Juan Pablo Escobar protagoniza este documental que cuenta su historia, la del hijo de aquel asesino serial, un adolescente acosado que, para sobrevivir, cambió su nombre y se refugió en Buenos Aires. Una historia con un mensaje de paz brindado a través de la reconciliación de este joven con los hijos de las víctimas más ilustres de su padre: el candidato presidencial Luis Galán y el ministro de Justicia Rodrigo Lara.
Ambos se cruzaron en su camino y a ambos los mandó matar el jefe del cartel de Medellín, en algún momento el hombre más poderoso de Colombia y uno de los más ricos del mundo. Ese Pablo Escobar con ratos de buen padre según la película, dueño de una inmensa popularidad entre el pobrerío que lo venera hasta hoy como su benefactor. Ese gangster que terminó cazado a tiros en una azotea como un jabalí en fuga, pero a cuya tumba sigue peregrinando la gente por gratitud y por esa rara fascinación que ejerce el mal.
En la bella Medellín, está fresco el recuerdo del tiempo en que Escobar era un ídolo popular y a la vez un malsano modelo para los jóvenes de todas las clases sociales. Un "hombre de poder", como lo describe García Márquez en "Noticias de un secuestro" en donde relata la escena de su entrega a las autoridades en un campo de fútbol con cien soldados que apuntan al pecho del jefe mafioso que desciende del helicóptero. "¡Bajen las armas, carajo!", ruge Escobar. Y cuenta García Márquez -con un dejo de admiración- que los cien soldados bajaron las armas como si estuvieran en presencia de su comandante…
Ahora es Escobar hijo, quien redimido de antiguos odios, conversa con los hijos de Galán, se abraza con el hijo de Lara, y todos abogan por lograr la paz y la concordia entre los colombianos. La cámara registra esos encuentros que parecen hechos ex profeso para la Colombia de hoy, en donde viene de asumir la presidencia, Juan Manuel Santos, cuyo mayor desafío es, precisamente, terminar con el odio y la violencia.

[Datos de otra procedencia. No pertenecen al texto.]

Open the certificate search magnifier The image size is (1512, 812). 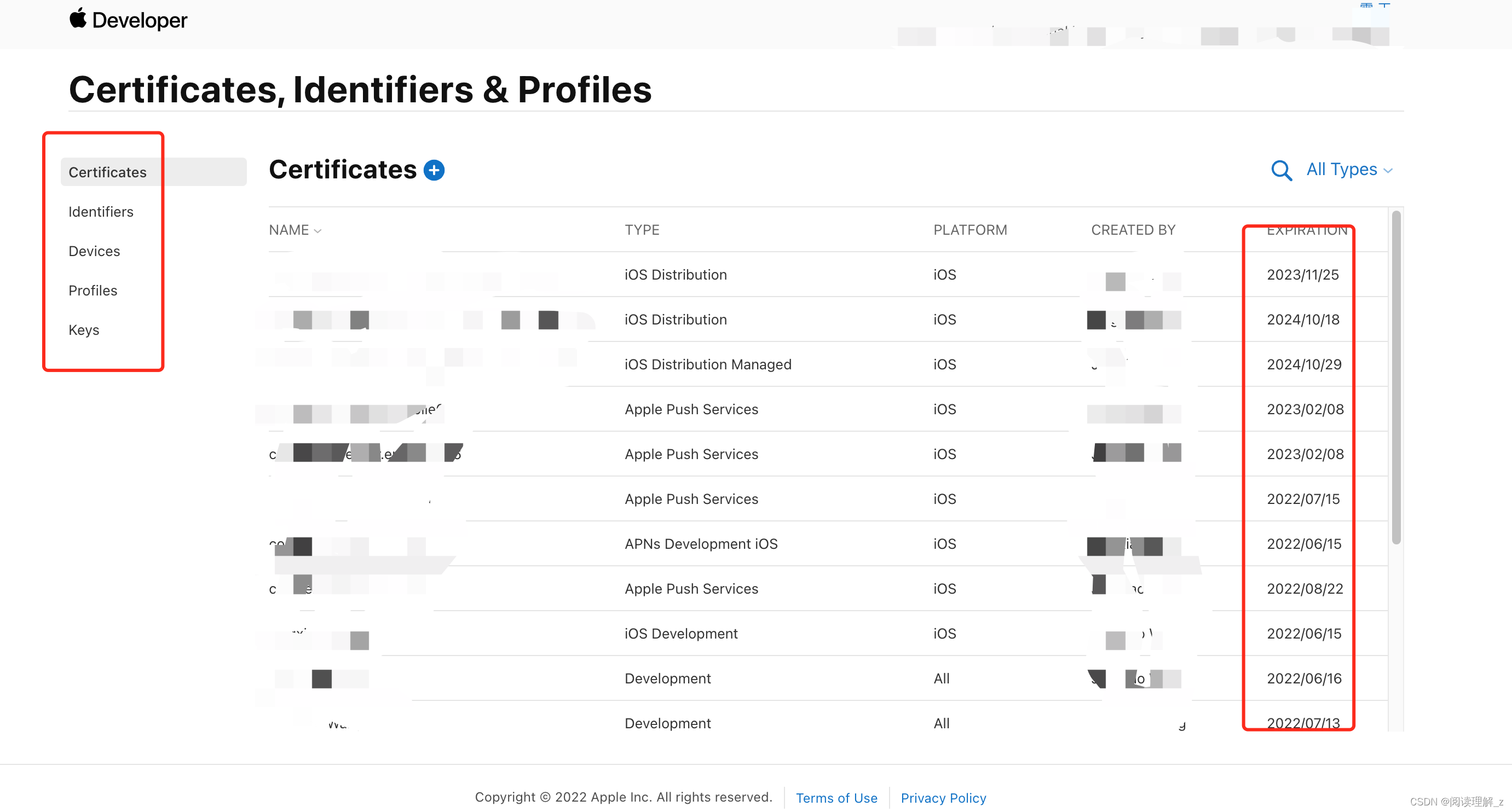click(x=1281, y=171)
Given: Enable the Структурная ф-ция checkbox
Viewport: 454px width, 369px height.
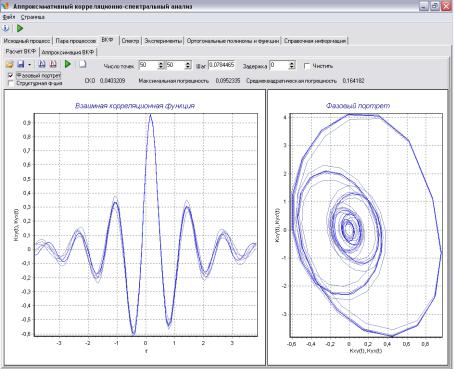Looking at the screenshot, I should click(10, 83).
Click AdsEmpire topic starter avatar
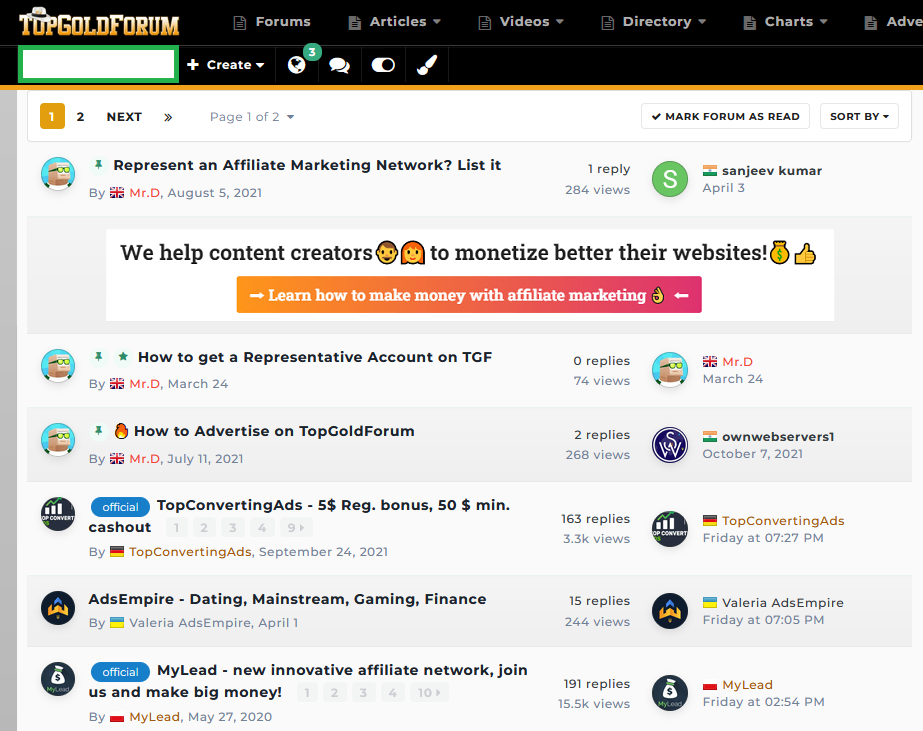The width and height of the screenshot is (923, 731). [58, 608]
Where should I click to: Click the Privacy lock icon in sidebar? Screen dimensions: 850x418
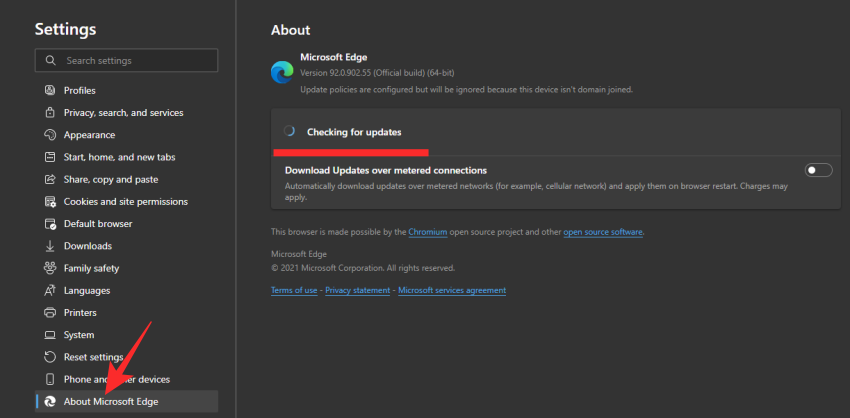(50, 113)
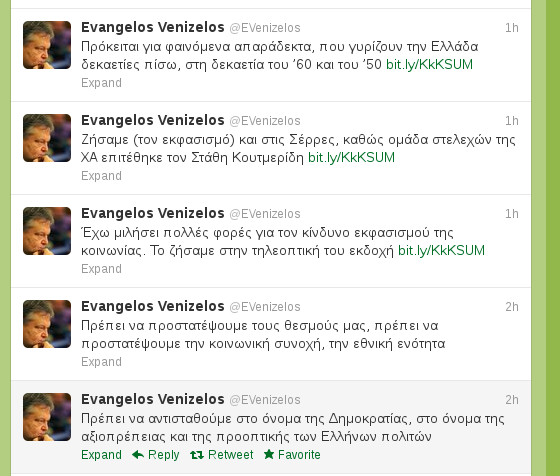Image resolution: width=560 pixels, height=476 pixels.
Task: Open avatar of the τηλεοπτική tweet
Action: (x=47, y=231)

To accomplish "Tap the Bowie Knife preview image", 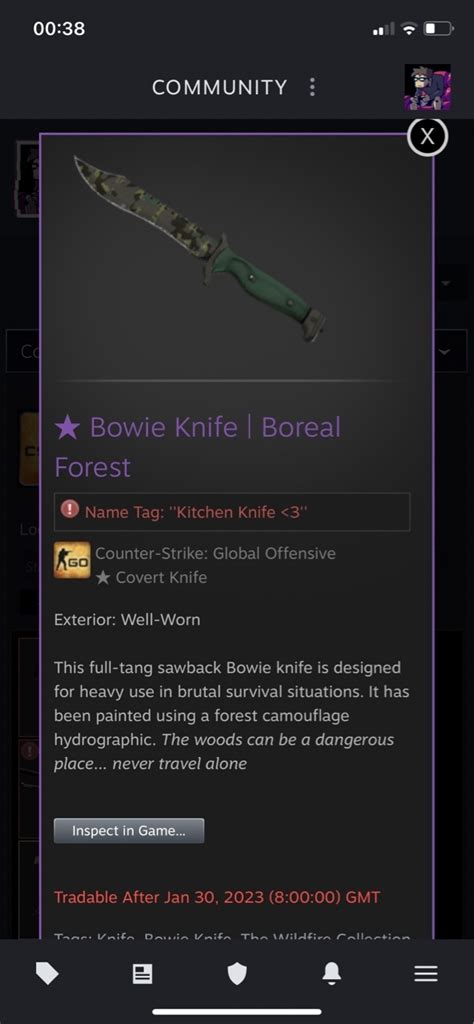I will pyautogui.click(x=200, y=248).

La violencia, dos palabras que en ese país se escriben con mayúscula porque definen una etapa de su historia. Violencia de las FARC, la guerrilla más antigua del planeta, y de los paramilitares que libran una guerra sucia. Violencia potencial con sus vecinos, Venezuela y Ecuador, con quienes la tensión era insoportable hasta hace algunas horas, pero que ahora parece disiparse tras el encuentro de ayer entre Santos y Hugo Chávez, así como el que tuvo el nuevo presidente con su colega ecuatoriano, Rafael Correa.
Como el mensaje de reconciliación de Escobar hijo, el encuentro de Santos, Chávez y Correa es una apuesta a deponer hostilidades para alejar de una vez por todas el fantasma de la violencia.